__Source information__

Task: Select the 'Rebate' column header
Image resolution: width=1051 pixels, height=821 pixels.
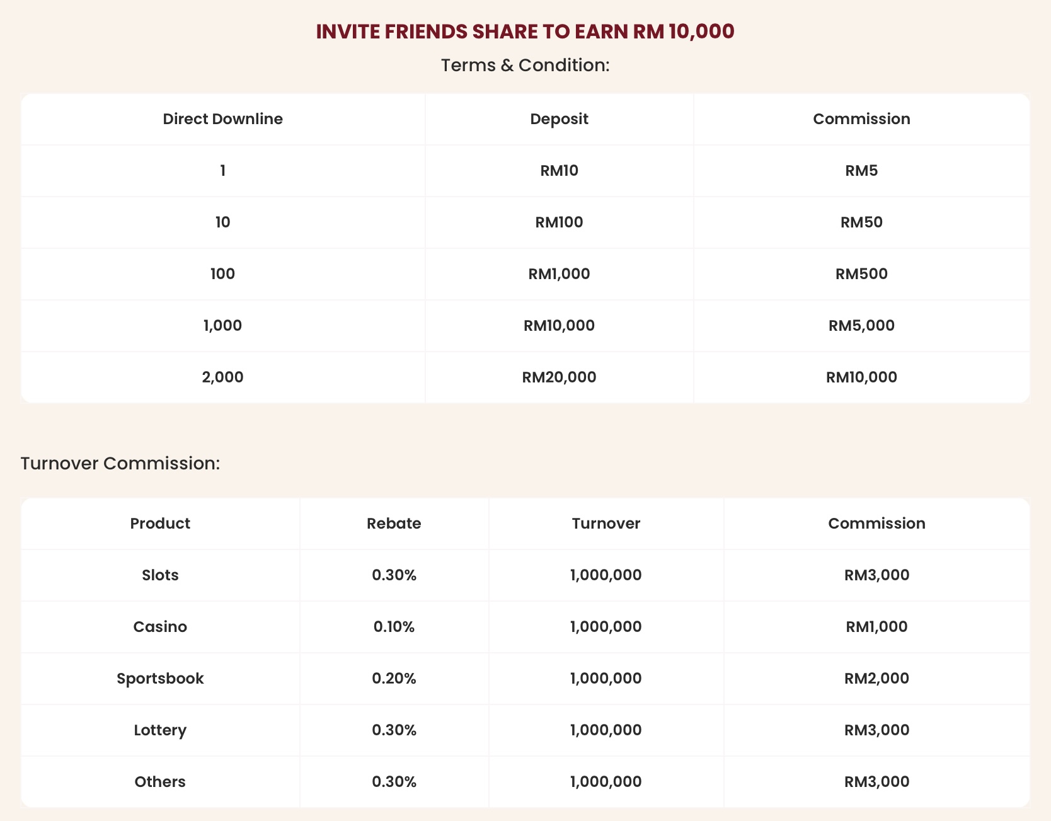Action: click(x=394, y=524)
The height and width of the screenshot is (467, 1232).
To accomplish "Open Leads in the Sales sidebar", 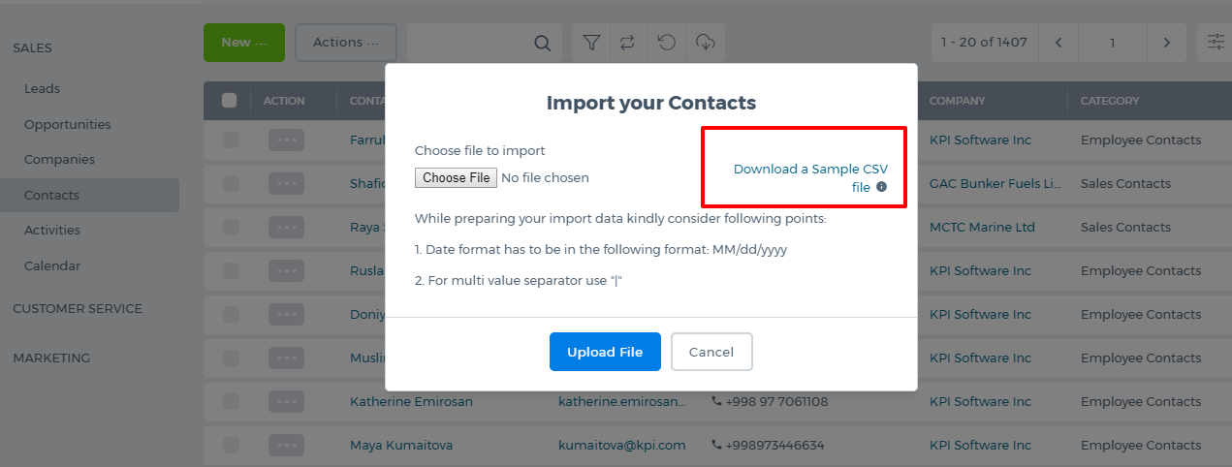I will [x=43, y=89].

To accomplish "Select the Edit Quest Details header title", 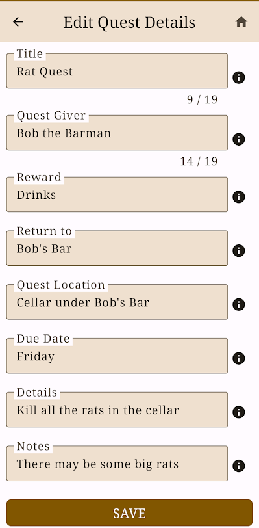I will (x=129, y=23).
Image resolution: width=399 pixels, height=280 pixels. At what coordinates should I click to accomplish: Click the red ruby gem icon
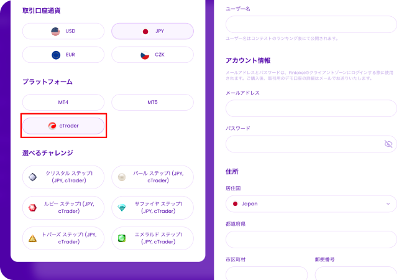33,207
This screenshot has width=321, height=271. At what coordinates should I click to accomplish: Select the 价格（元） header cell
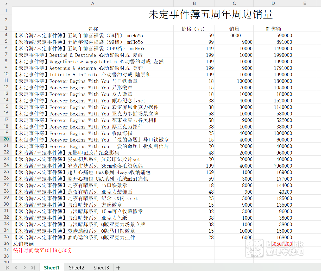pos(194,29)
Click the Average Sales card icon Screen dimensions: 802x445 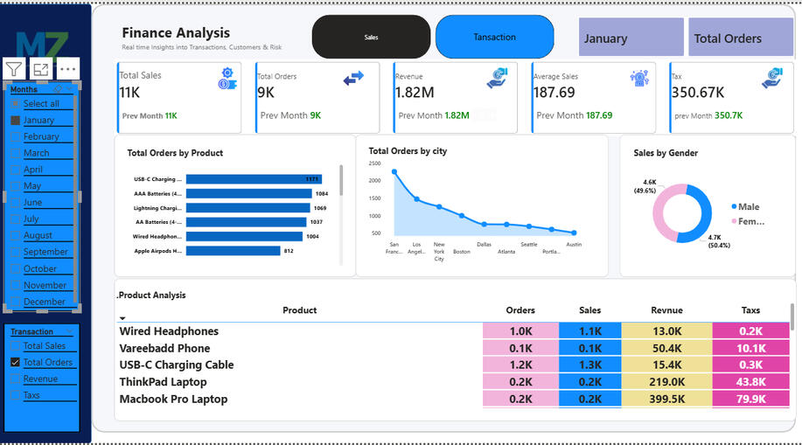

__What to produce__
From the line containing "This screenshot has" through the last line of the entries, both included, print each line exactly and omit any picture.

__Your solution__
This screenshot has width=321, height=271. At what coordinates should I click to accomplish: Select the 价格（元） header cell
pos(194,29)
Click the Average Sales card icon Screen dimensions: 802x445 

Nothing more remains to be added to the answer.